- Problem -
From the line containing "Image resolution: width=696" to the end of the data, retype every line exactly and nothing else. Drop the pictures.
━━━━━ Provided data ━━━━━
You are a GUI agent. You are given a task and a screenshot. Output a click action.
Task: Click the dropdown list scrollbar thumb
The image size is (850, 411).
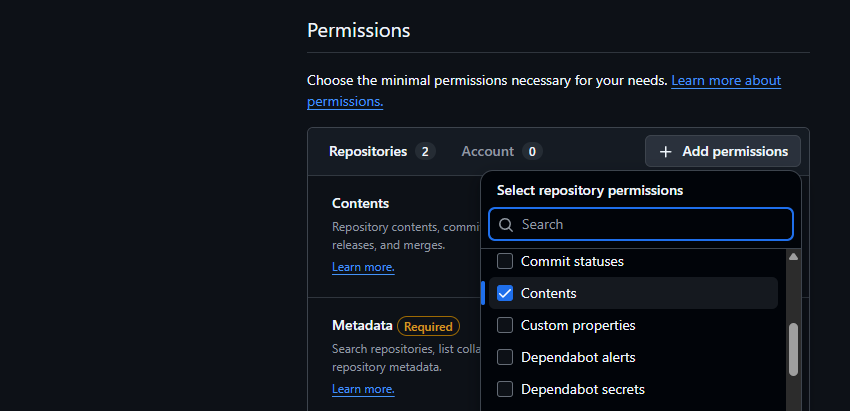(x=793, y=350)
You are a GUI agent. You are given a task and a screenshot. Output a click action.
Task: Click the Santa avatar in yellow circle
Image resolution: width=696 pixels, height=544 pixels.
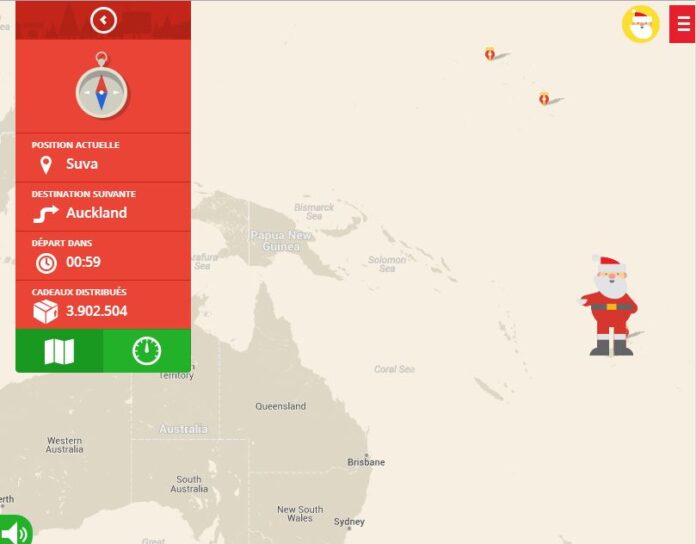tap(641, 24)

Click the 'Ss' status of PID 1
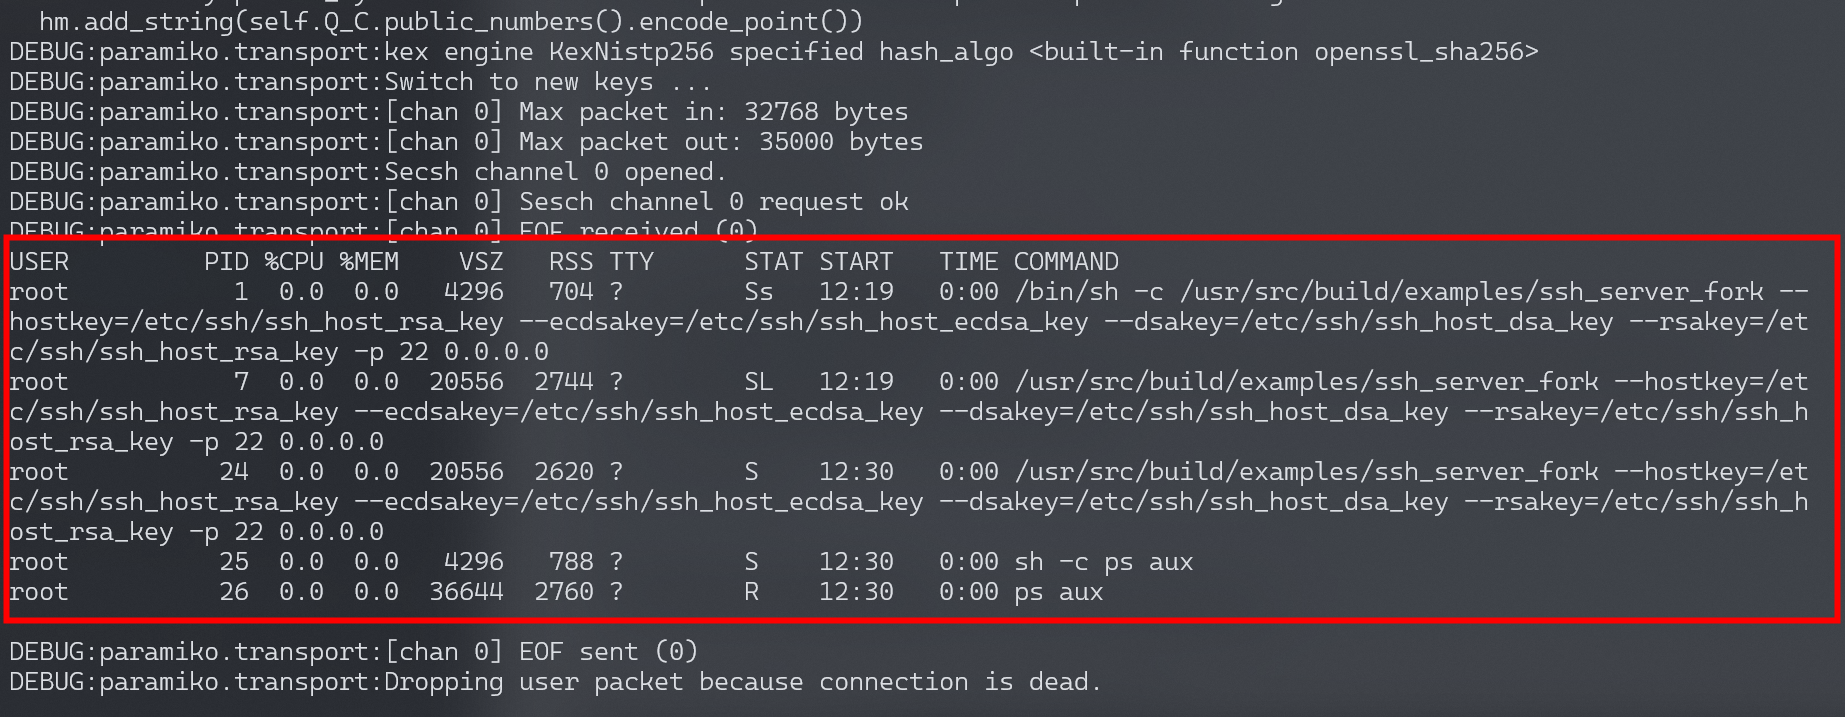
━━━━━
- Task response -
Image resolution: width=696 pixels, height=544 pixels.
tap(641, 24)

Click the 'Ss' status of PID 1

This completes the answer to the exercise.